Whenever I make sugar cookies, which is rare, I always think of you. I remember how you must’ve made hundreds of Valentine cookies for each kid in our classes, and enough to keep us happy at home too. Man, I make 3 dozen and think I’m dying! I don’t know how you did it! I swear, you, Auntie Karen and Grandma Sally are the experts at cooking. I can make a few dishes really good, but most of the time, they’re mediocre, and not something we’ll try again too soon. Really, I think it’s just everything about you that we miss.
There is a funny dream I had. In my dream, you decided to adopt a little two-year-old. At 11:00 p.m., you decided to go to bed, and this little girl was left to just walk around. I was thinking, “What the heck do I make for a little two-year old?” So, I made chicken breasts and cut it into tiny little pieces. You all know that I used to walk/still talk in my sleep. Jenna heard me say out loud, “The chicken won’t go to sleep!” We still have a good laugh about that.
I’m excited about Robin’s little boy in-the-making – I know she’s scared because you won’t be there for her this time.
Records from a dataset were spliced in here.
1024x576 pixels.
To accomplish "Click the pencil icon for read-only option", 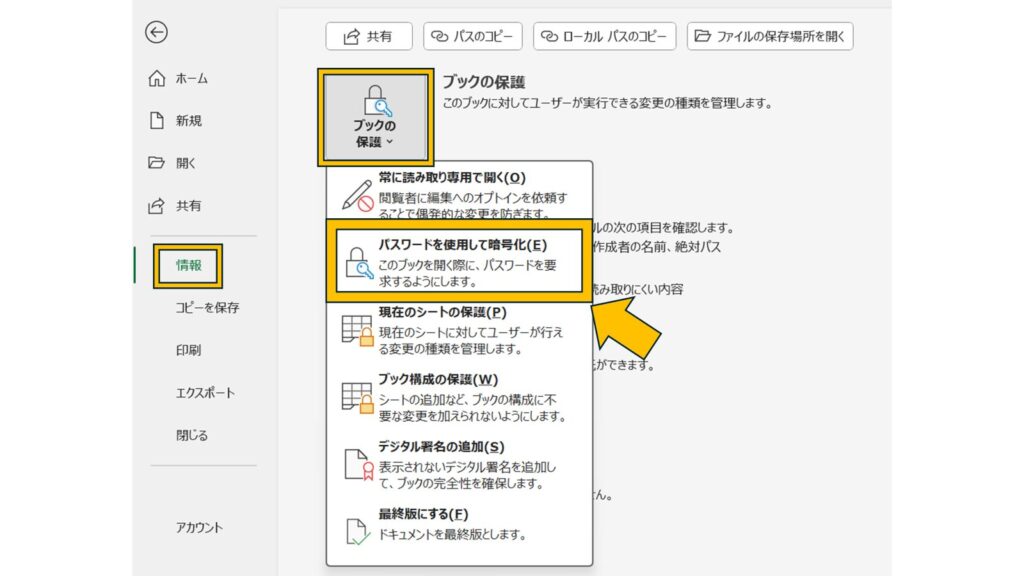I will (x=357, y=195).
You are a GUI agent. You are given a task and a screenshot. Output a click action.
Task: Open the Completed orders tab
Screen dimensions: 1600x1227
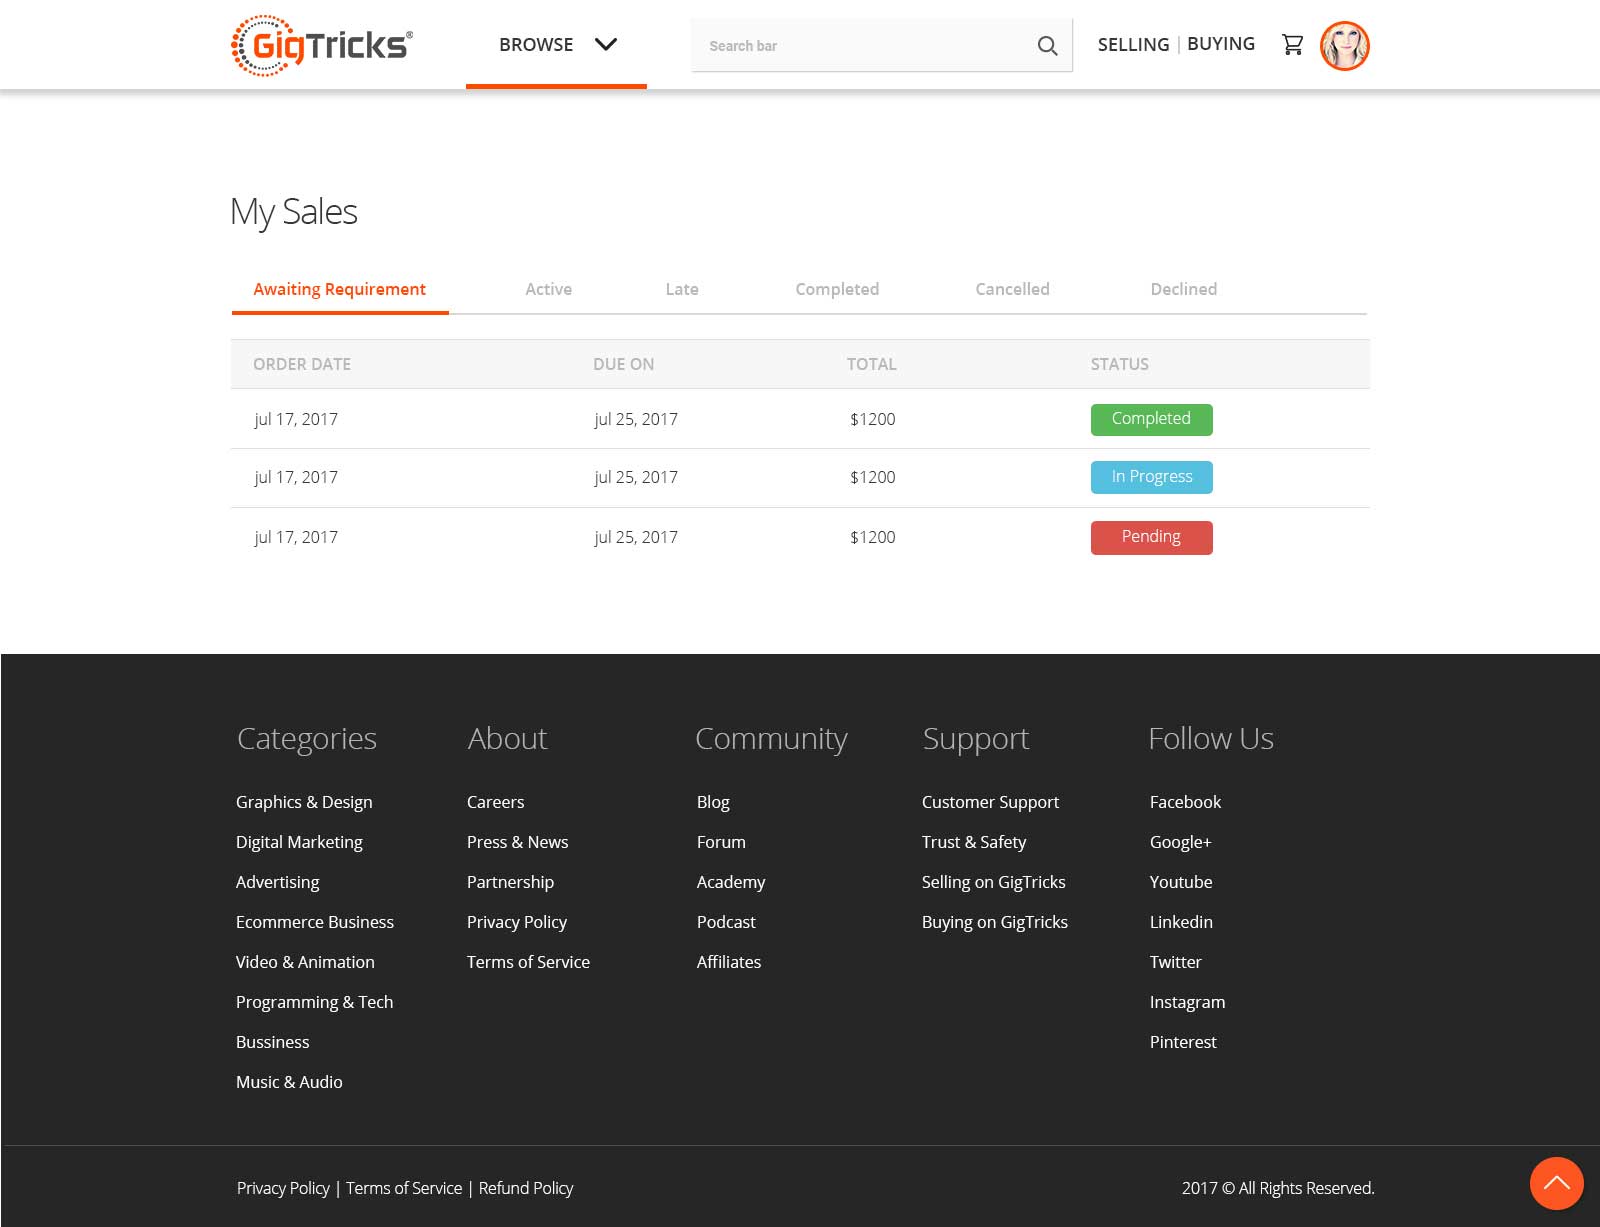(x=837, y=289)
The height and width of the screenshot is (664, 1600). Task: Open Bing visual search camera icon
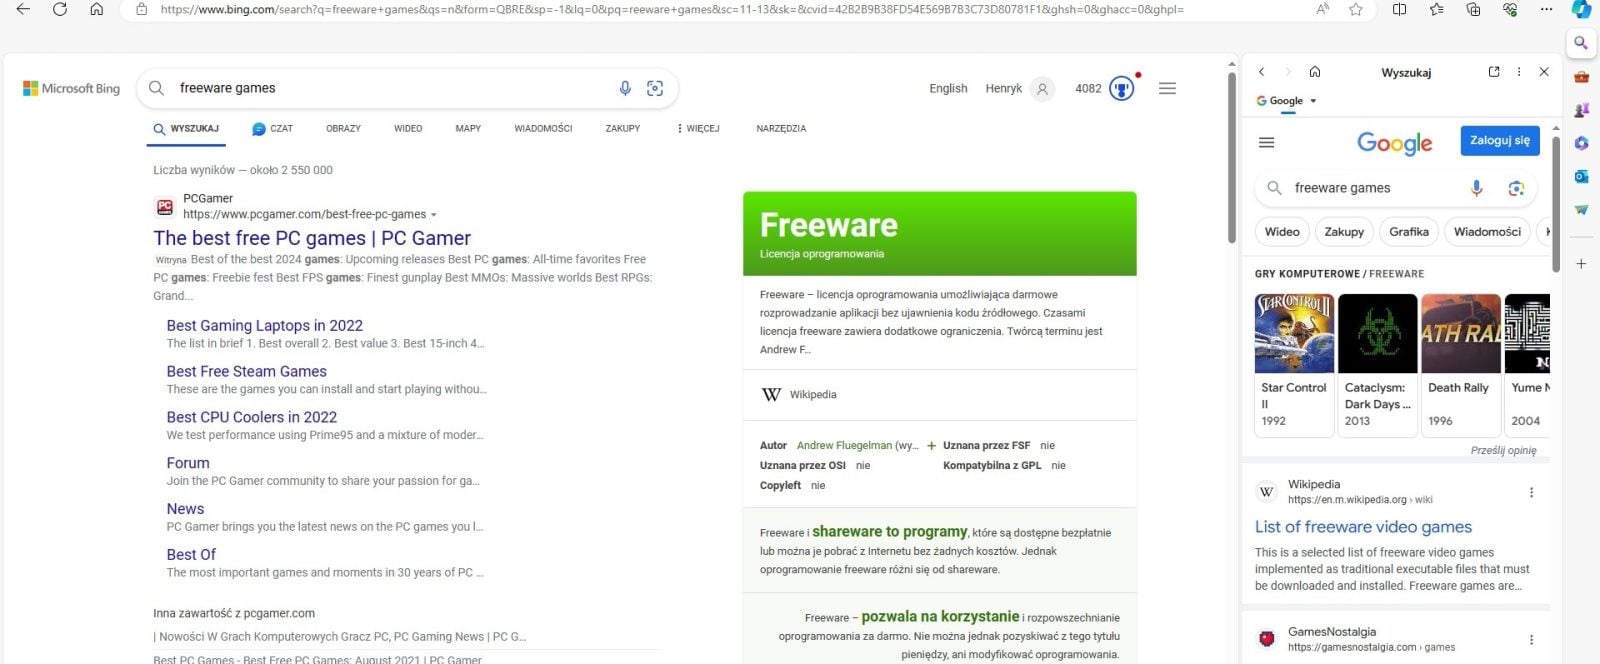[655, 88]
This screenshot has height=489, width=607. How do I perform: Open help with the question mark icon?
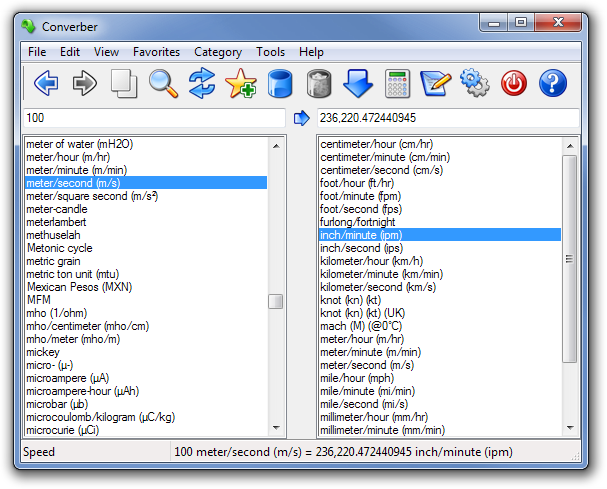(553, 83)
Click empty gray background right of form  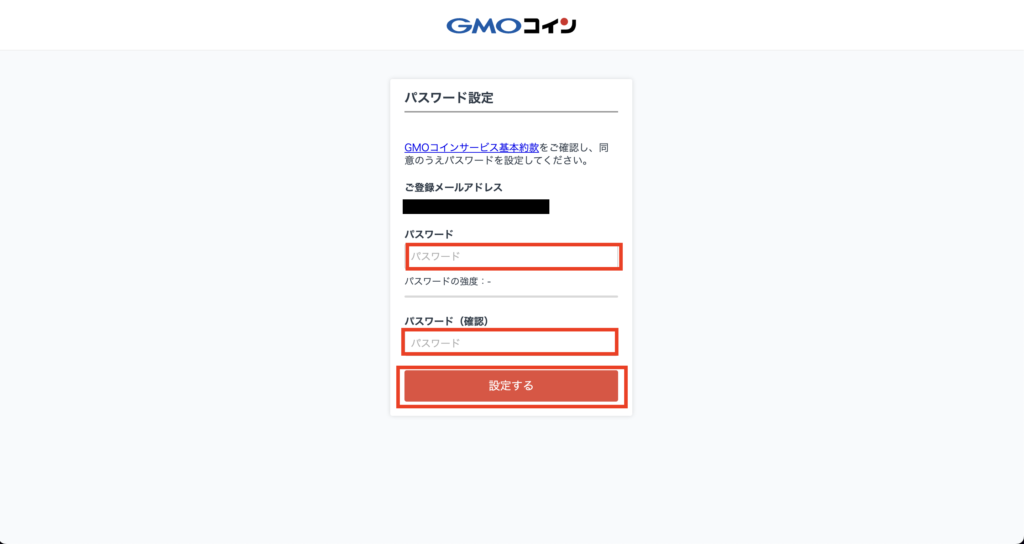(x=823, y=261)
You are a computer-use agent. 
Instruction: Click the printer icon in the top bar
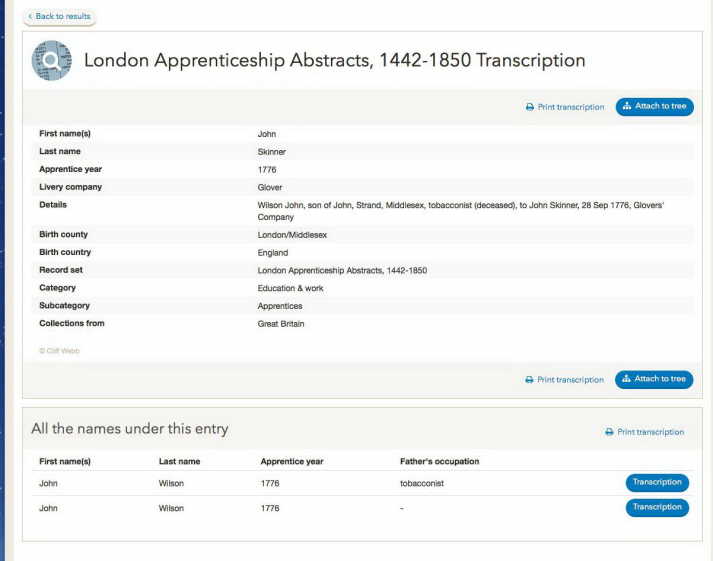[x=530, y=107]
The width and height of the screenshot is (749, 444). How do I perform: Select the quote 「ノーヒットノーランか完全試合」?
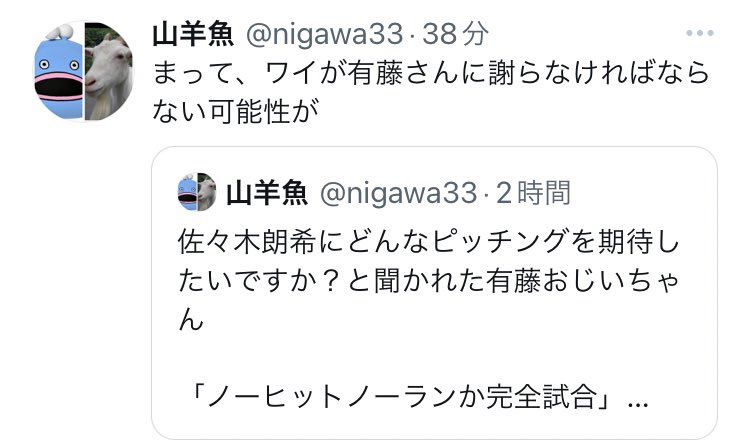tap(402, 397)
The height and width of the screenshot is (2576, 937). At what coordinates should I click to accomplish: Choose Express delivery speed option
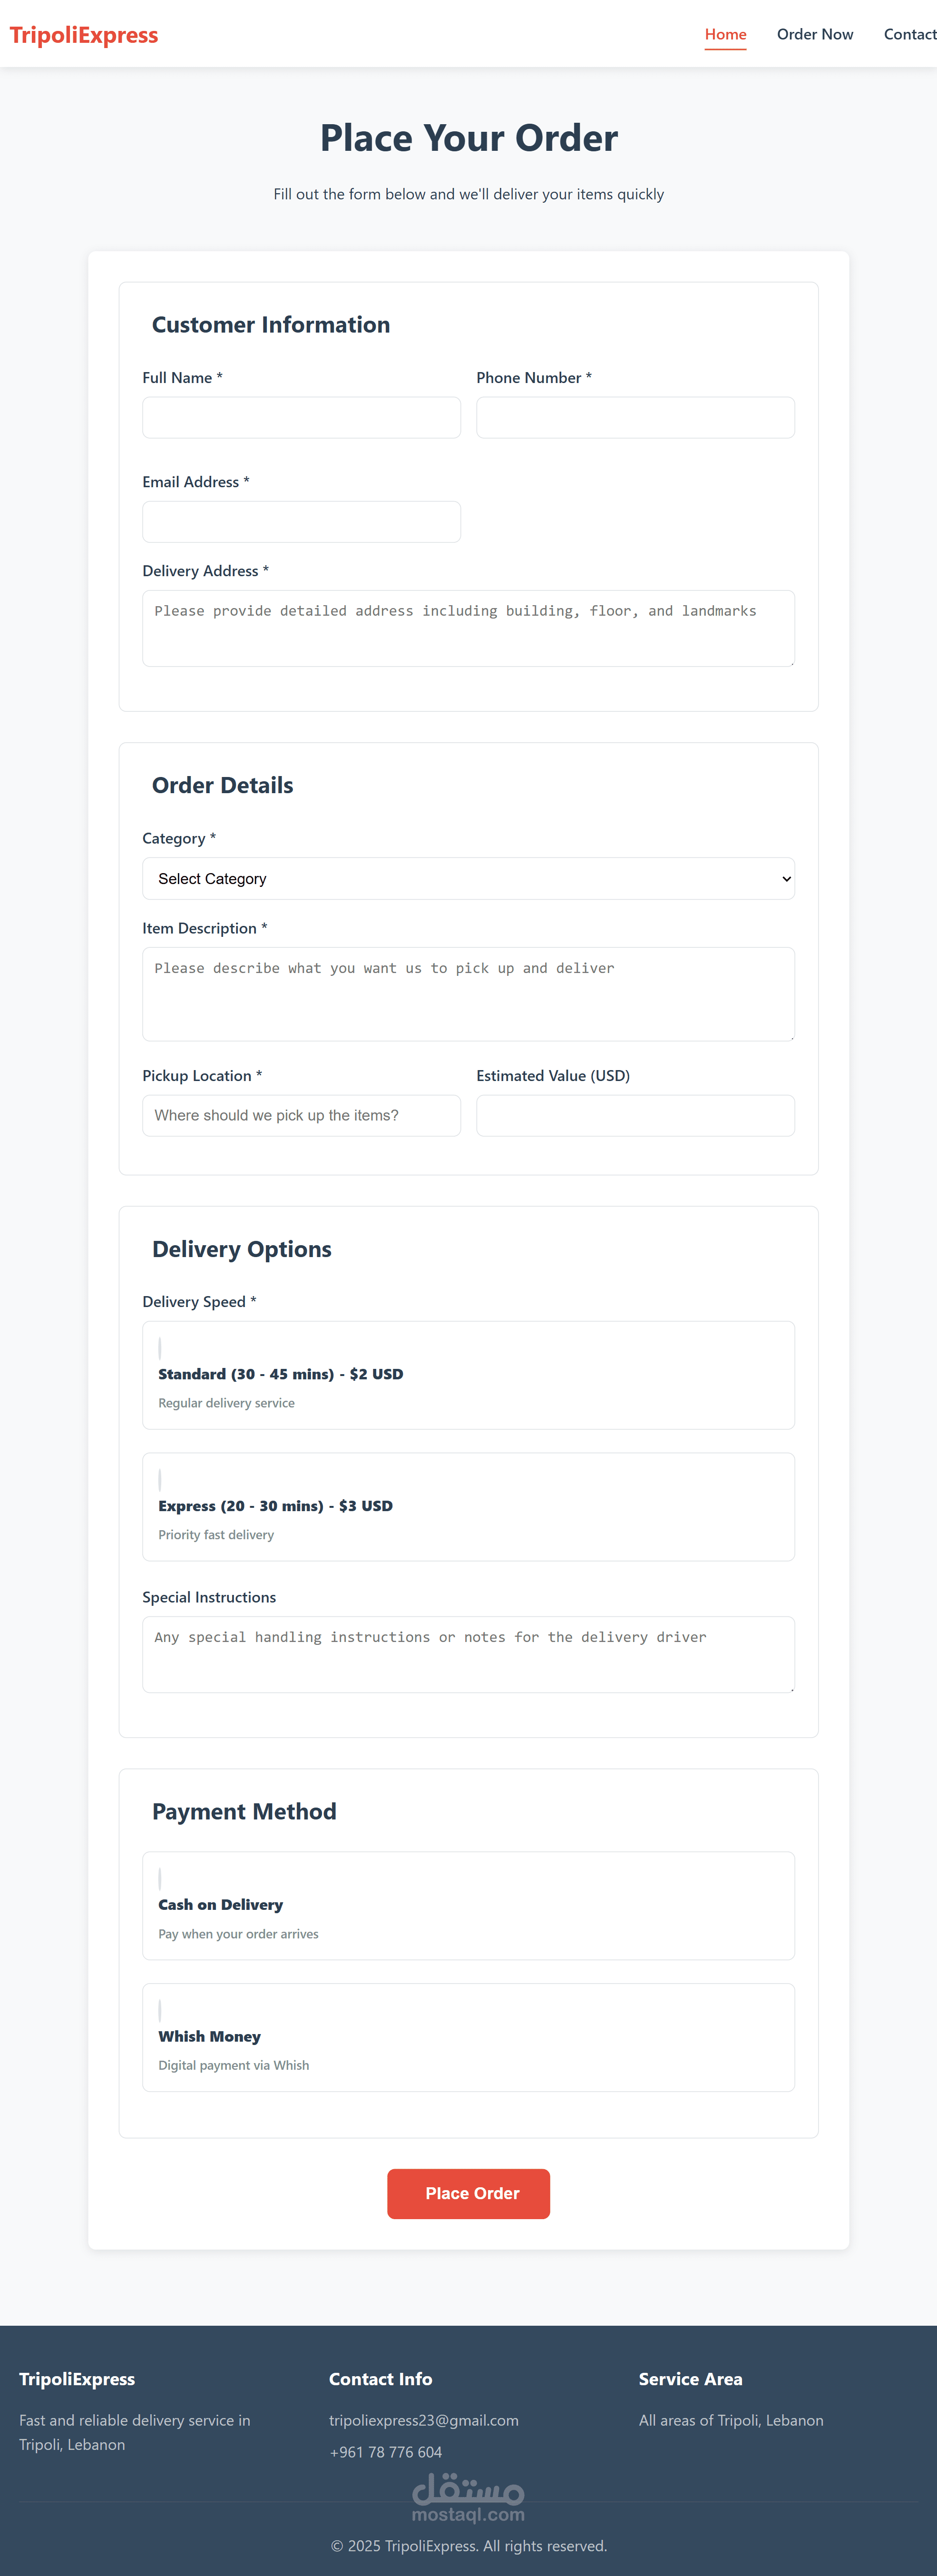coord(468,1506)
You’re an amazing coach ~ I’ll forever treasure the memory of you and Heidi in the room with me when I had Jenna. Talk about dedication. You and I started walking at 8:00 a.m. on Thursday morning, we decided to check into the hospital around 4:00 p.m., and then Jenna came in her own time at 4:50 a.m. on Friday. You must’ve been tired, but you kept right on going. I think it’s so cool that Jenna was born on your birthday. What an awesome coincidence; either that, or it was always meant to be.
I love you so much ~ just like the book that I read at your funeral (A Mother for Choco), you chose to be our mother, laughter did fill our home, and we were very happy you were ours.